ChubaoFS(Chubao File System) is a distributed fle system that is designed to natively support large scale container platforms.
High Level Architecture
ChubaoFS consists of a metadata subsystem, a data subsystem, and a resource manager, and can be accessed by different clients (as a set of application processes) hosted on the containers through different file system instances called volumes.
The metadata subsystem stores the file metadata, and consists of a set of meta nodes. Each meta node consists of a set of meta partitions.
The data subsystem stores the file contents, and consists of a set of data nodes. Each data node consists of a set of data partitions.
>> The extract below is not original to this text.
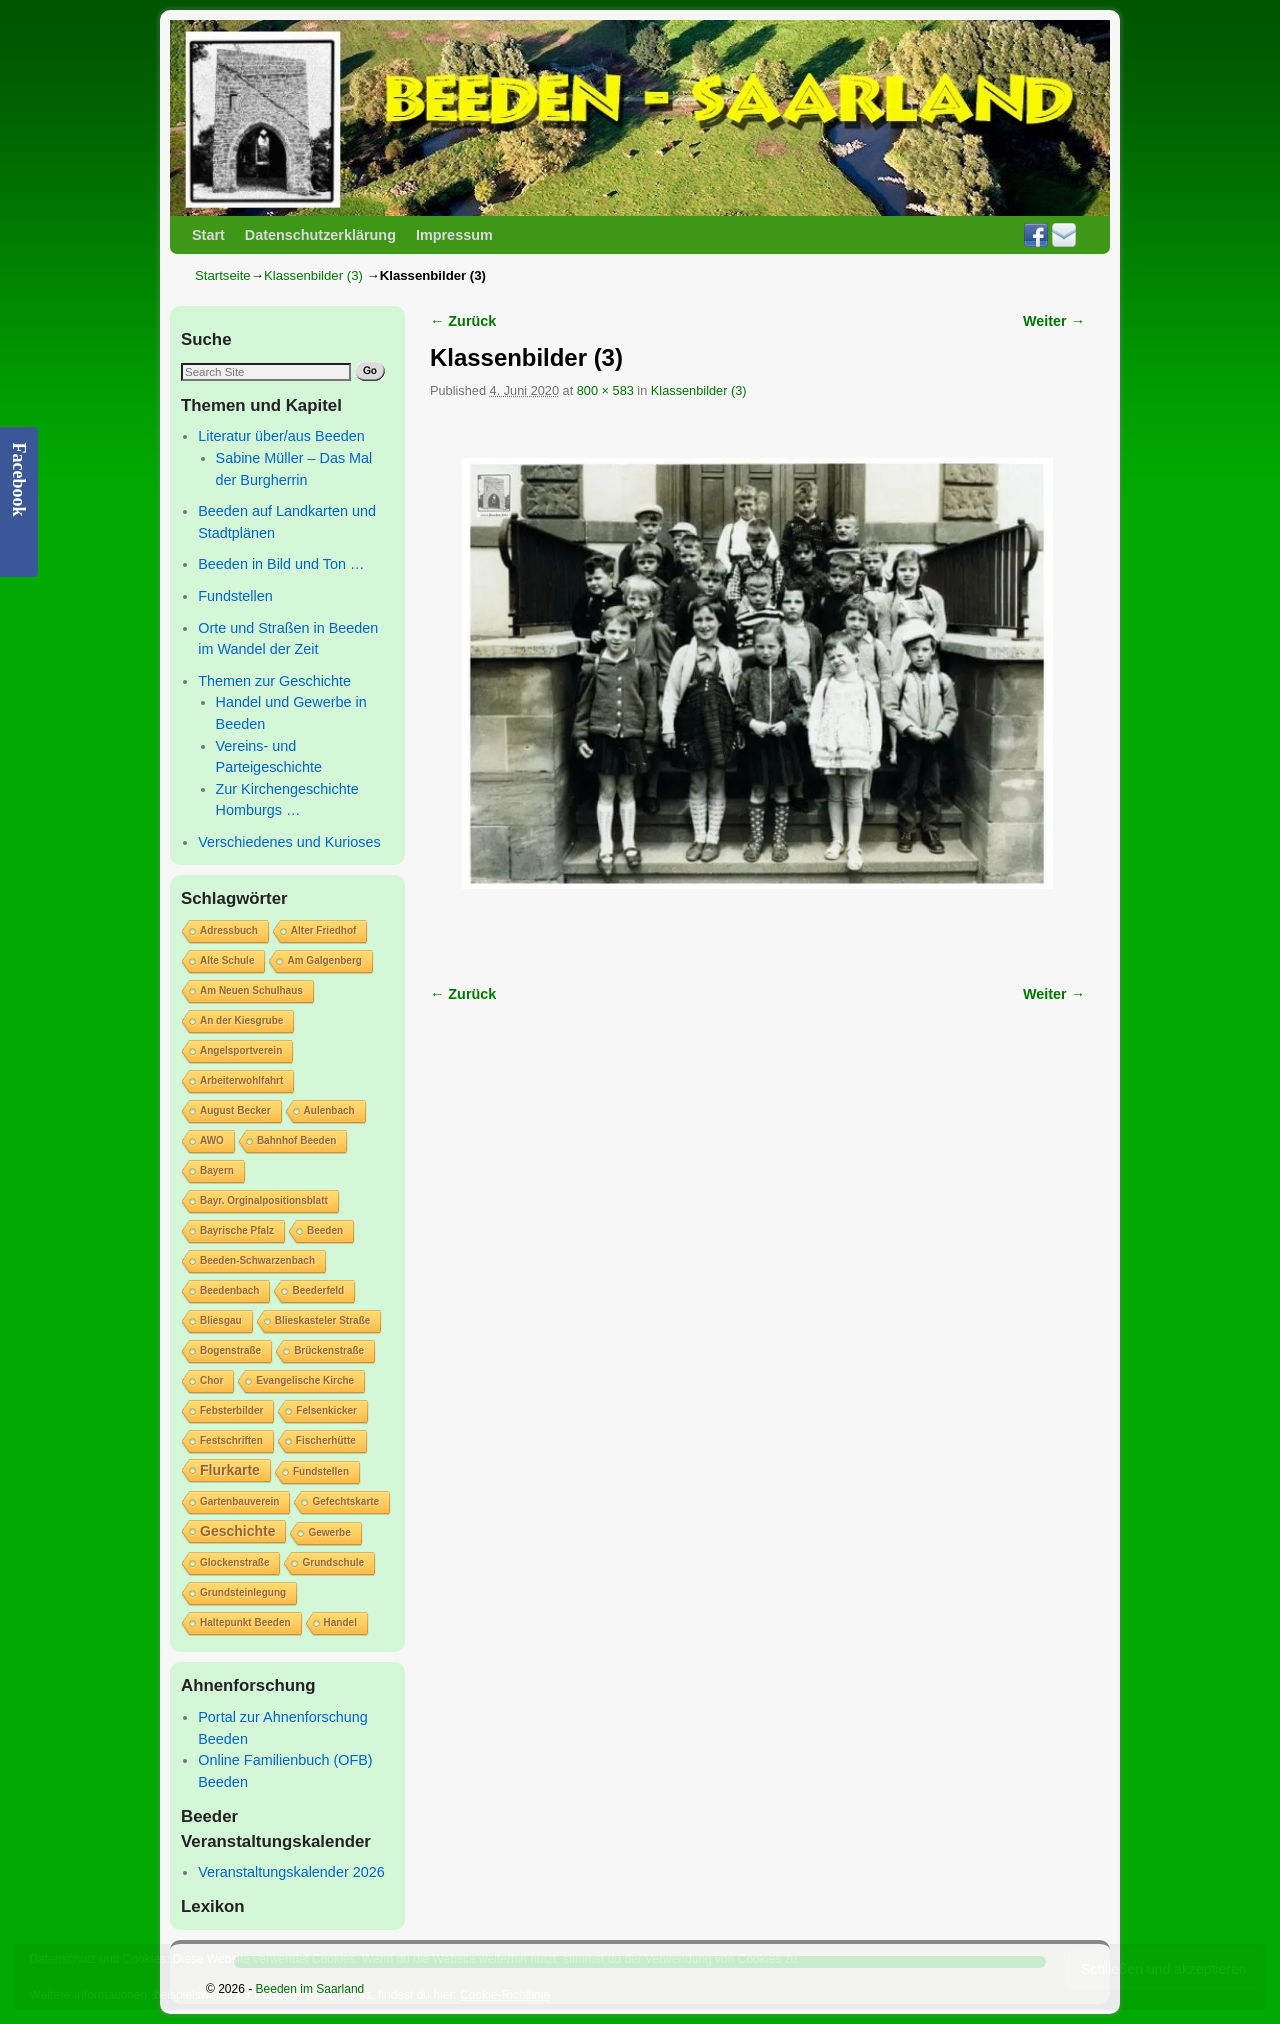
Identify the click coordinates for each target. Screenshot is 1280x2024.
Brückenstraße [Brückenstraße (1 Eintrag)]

The volume is a logical concept in ChubaoFS and consists of one or multiple meta partitions and one or multiple data partitions. Each partition can only be assigned to a single volume. From a client’s perspective, the volume can be viewed as a file system instance that contains data accessible by the containers. A volume can be mounted to multiple containers so that files can be shared among different clients simultaneously, and needs to be created at the very beginning before the any file operation. A ChubaoFS cluster deployed at each data center can have hundreds of thousands of volumes, whose data sizes vary from a few gigabytes to several terabytes.
Generally speaking, the resource manager periodically communicates with the metadata subsystem and data subsystem to manage the meta nodes and data nodes, respectively. Each client periodically communicates with the resource manager to obtain the up-to-date view of the mounted volume. A file operation usually initiates the communications from the client to the corresponding meta node and data node directly, without the involvement of the resource manager. The updated view of the mounted volume, as well as the file metadata are usually cached at the client side to reduce the communication overhead.
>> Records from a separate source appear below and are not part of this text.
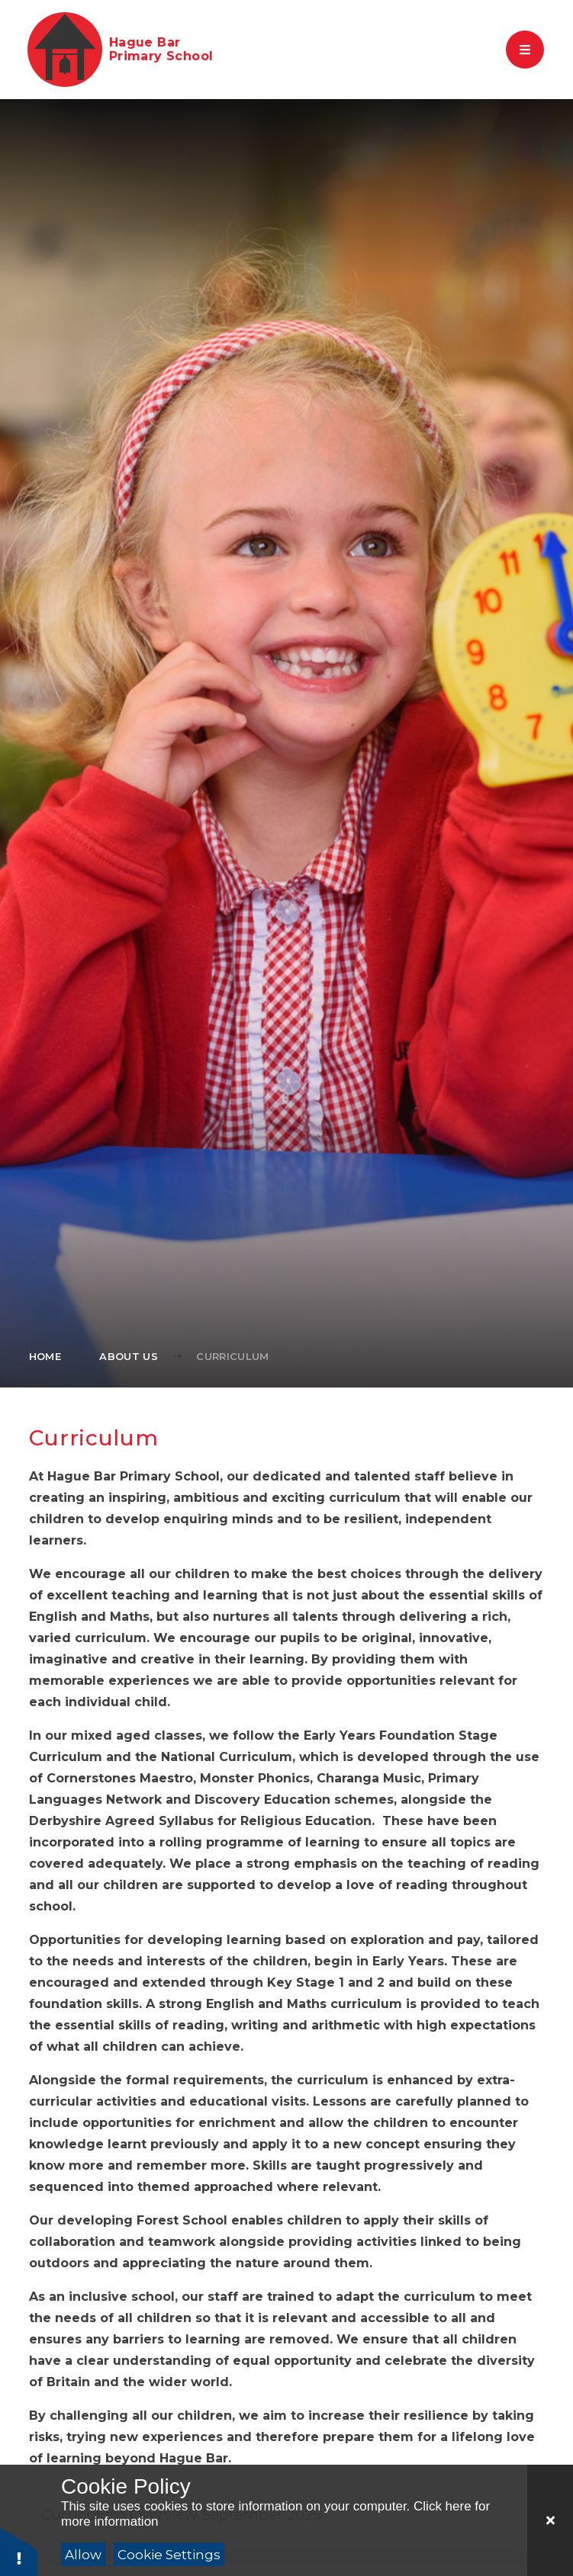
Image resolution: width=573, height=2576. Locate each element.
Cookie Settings (169, 2554)
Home (45, 1356)
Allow (83, 2554)
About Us (128, 1356)
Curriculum (232, 1356)
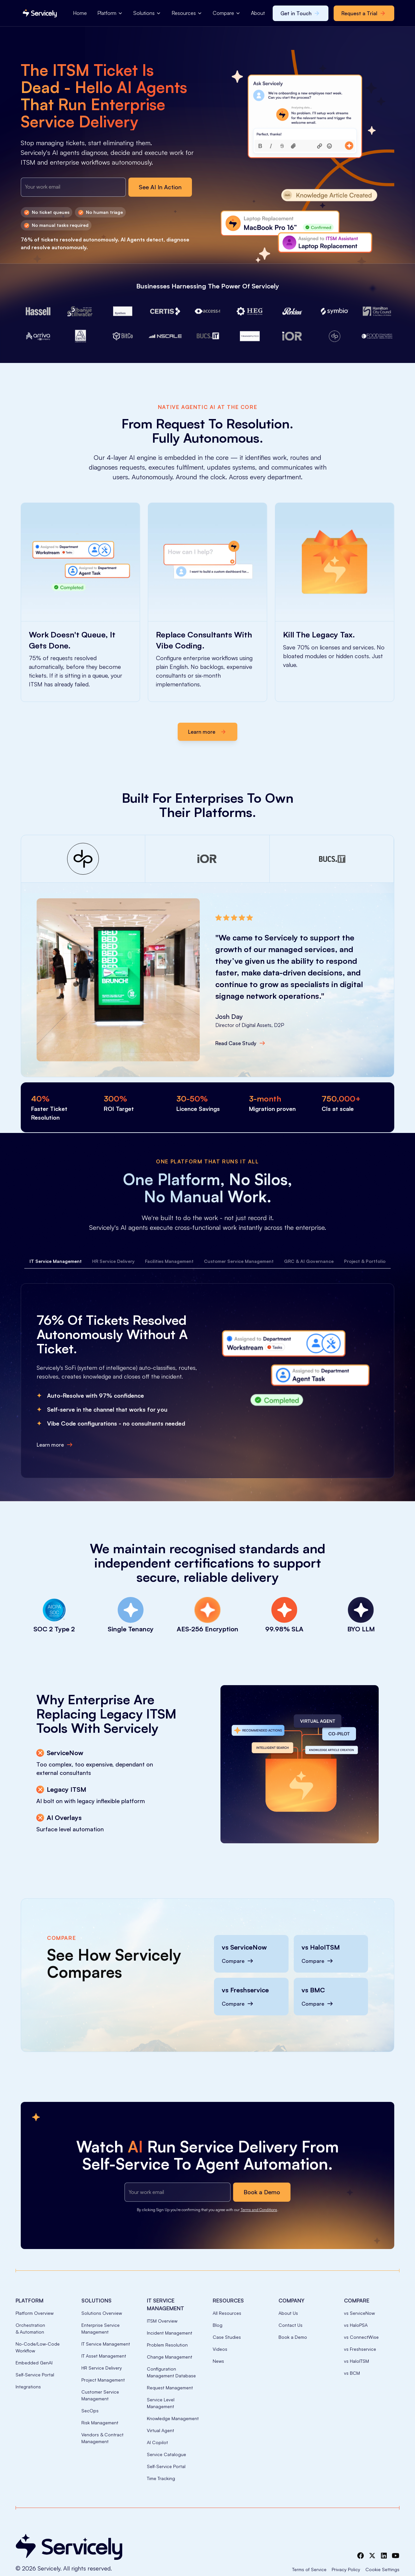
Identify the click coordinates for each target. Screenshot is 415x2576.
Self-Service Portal (35, 2374)
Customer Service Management (100, 2395)
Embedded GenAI (34, 2362)
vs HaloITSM (356, 2361)
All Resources (227, 2313)
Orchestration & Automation (30, 2328)
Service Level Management (160, 2403)
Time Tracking (161, 2478)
General-Purpose Storage Engine
To reduce the storage cost, many applications and services are served from the same shared storage infrastructure (aka “multi-tenancy”). The workloads of different applications and services are mixed together, where the file size can vary from a few kilobytes to hundreds of gigabytes, and the files can be written in a sequential or random fashion. For example, the log files usually need to be written sequentially in the execution order of the code; some data analytics in the machine learning domain are based on the data stored on the underlying file system; and a database engine running on top of the file system can modify the stored data frequently. A dedicated file system needs to be able to serve for all these different workloads with excellent performance.
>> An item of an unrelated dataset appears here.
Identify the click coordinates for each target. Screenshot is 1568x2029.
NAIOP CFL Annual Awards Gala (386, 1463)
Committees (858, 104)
Strong Replication Consistency
E-commence venders who move their line of business applications to the cloud usually prefer strong consistency. For example, an image processing service may not want to provide the customer with an outdated image that does not match the product description. This can be easily achieved if there is only one copy of the file. But to ensure a distributed file system to continue operating properly in the event of machines failures, which can be caused by various reasons such as faulty hard drives, bad motherboards, etc, there are usually multiple replicas of the same file. As a result, in a desired file system, the data read from any of the replicas must be consistent with each other.